Breaking Skin in Early Modern Italy
Paper given by Evelyn Welch
Delivered at ‘Representing Infirmity: Diseased Bodies in Renaissance and Early Modern Italy’ conference, Monash University Prato Centre on 14 December 2017
This paper presents the challenges of representing infirmities, from smallpox to toothache, that involved rupturing the skin posed in Early Modern Europe. Since Galen, skin, the top layer of the body, has been considered a porous mesh that was easily penetrated by internal or external disruptions. Ideal skins, male and female, were unblemished and smooth, demonstrating that the internal complexion of the body was, and had always been, in a healthy, well-balanced state.
Where this was not the case, there were numerous recipes for creams, lotions and waters designed to erase the records of past marks. It was indeed rare, for a portrait, to depict anything but perfect skin. But numerous infirmities challenged this visual ideal, often resulting in scars, weals, pimples and poxes.

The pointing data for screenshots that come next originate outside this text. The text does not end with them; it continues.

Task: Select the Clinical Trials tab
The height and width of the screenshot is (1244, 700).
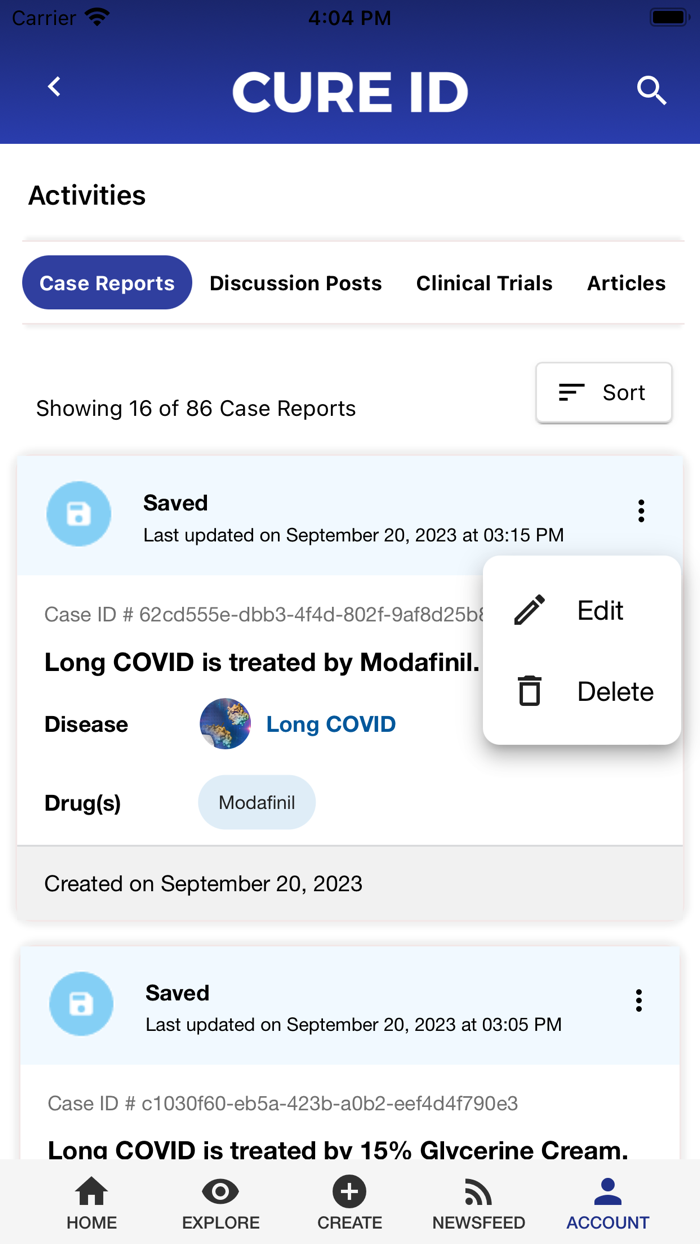Action: 484,283
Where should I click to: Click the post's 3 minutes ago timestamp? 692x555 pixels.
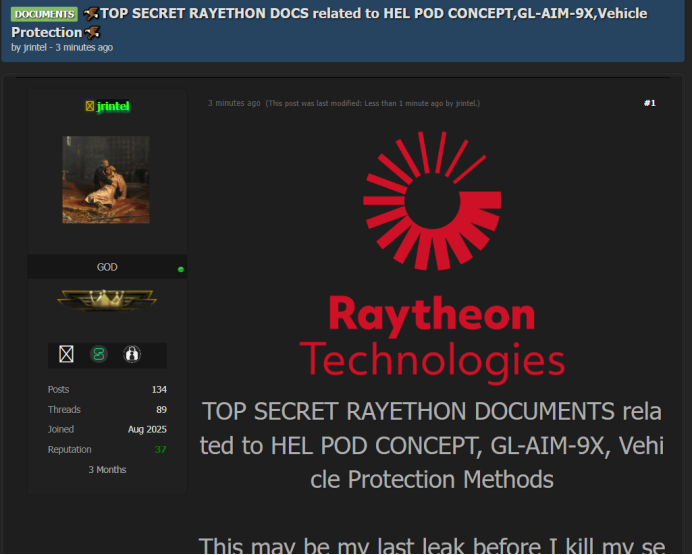234,103
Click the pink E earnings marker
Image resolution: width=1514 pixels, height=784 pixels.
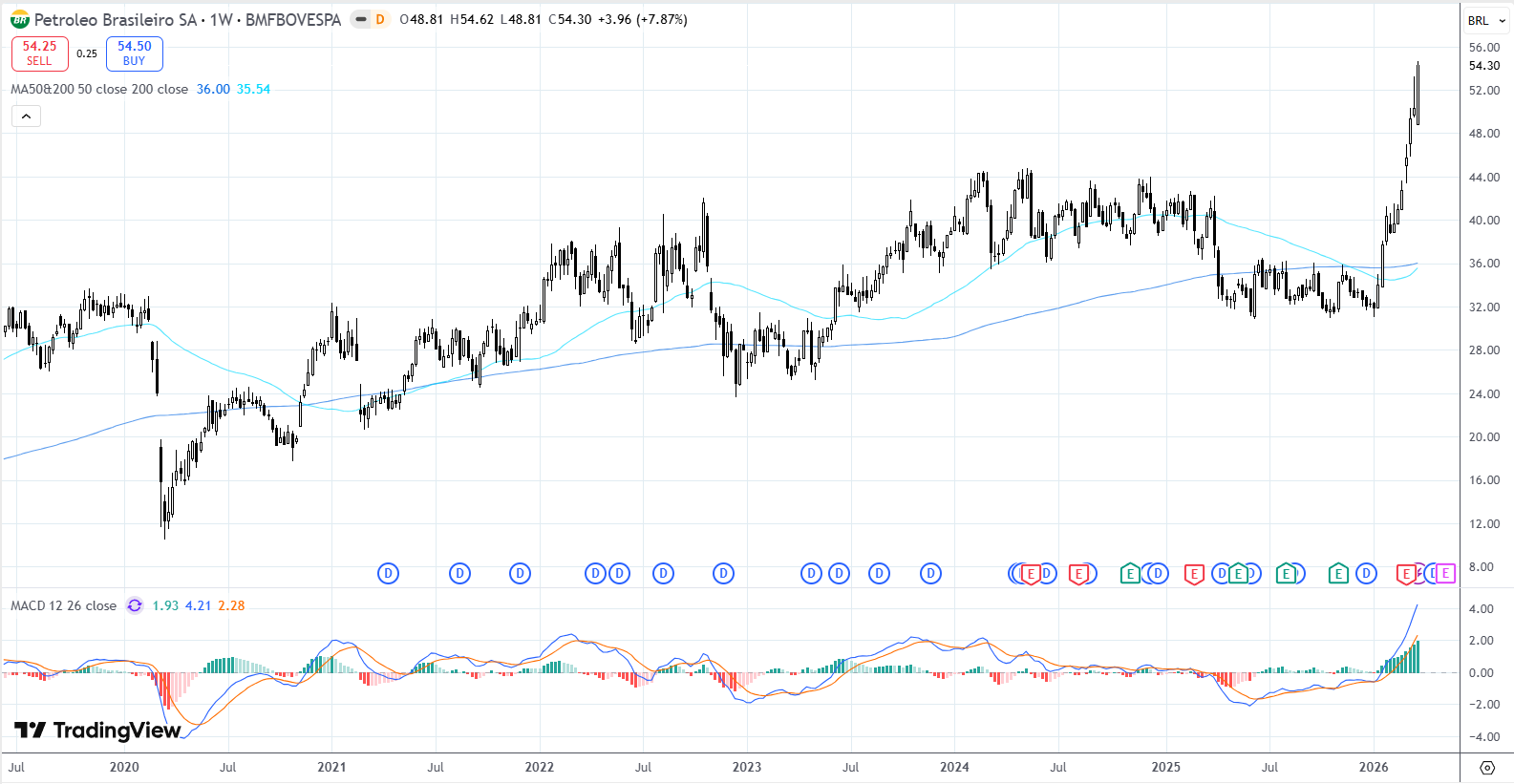(1445, 573)
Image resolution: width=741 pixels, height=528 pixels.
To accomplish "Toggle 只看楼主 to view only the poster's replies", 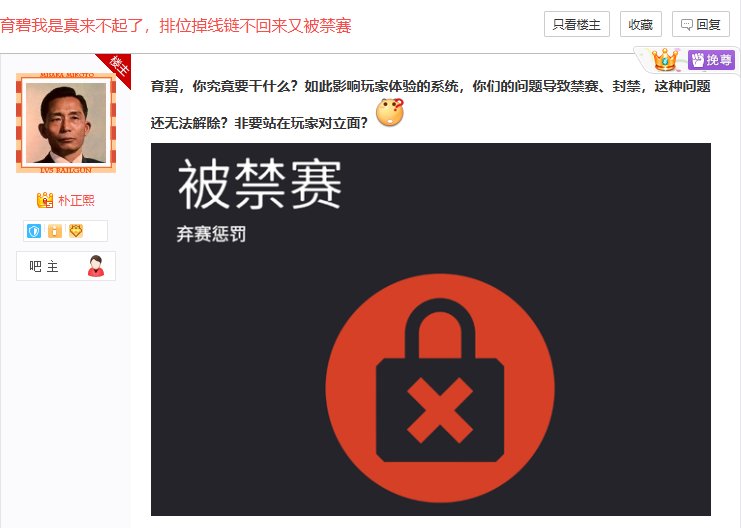I will click(577, 24).
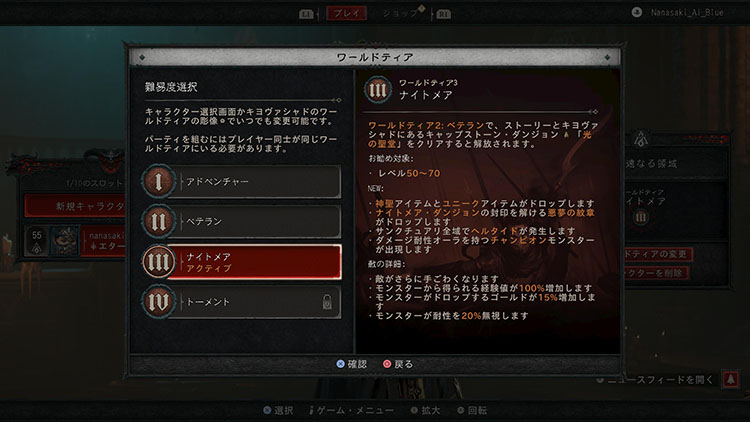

In other cases, disease or the fear of disease encouraged practitioners, ranging from barber surgeons to farriers, to deliberately open the skin as part of their treatment. The techniques of phlebotomy, scarification, or cupping resulted in instructional images (identifying veins or points of entry), numerous genre scenes, and satires, printed versions of which proliferated by the sixteenth and seventeenth centuries.
Evelyn Welch is a Professor of Renaissance Studies at King’s College London.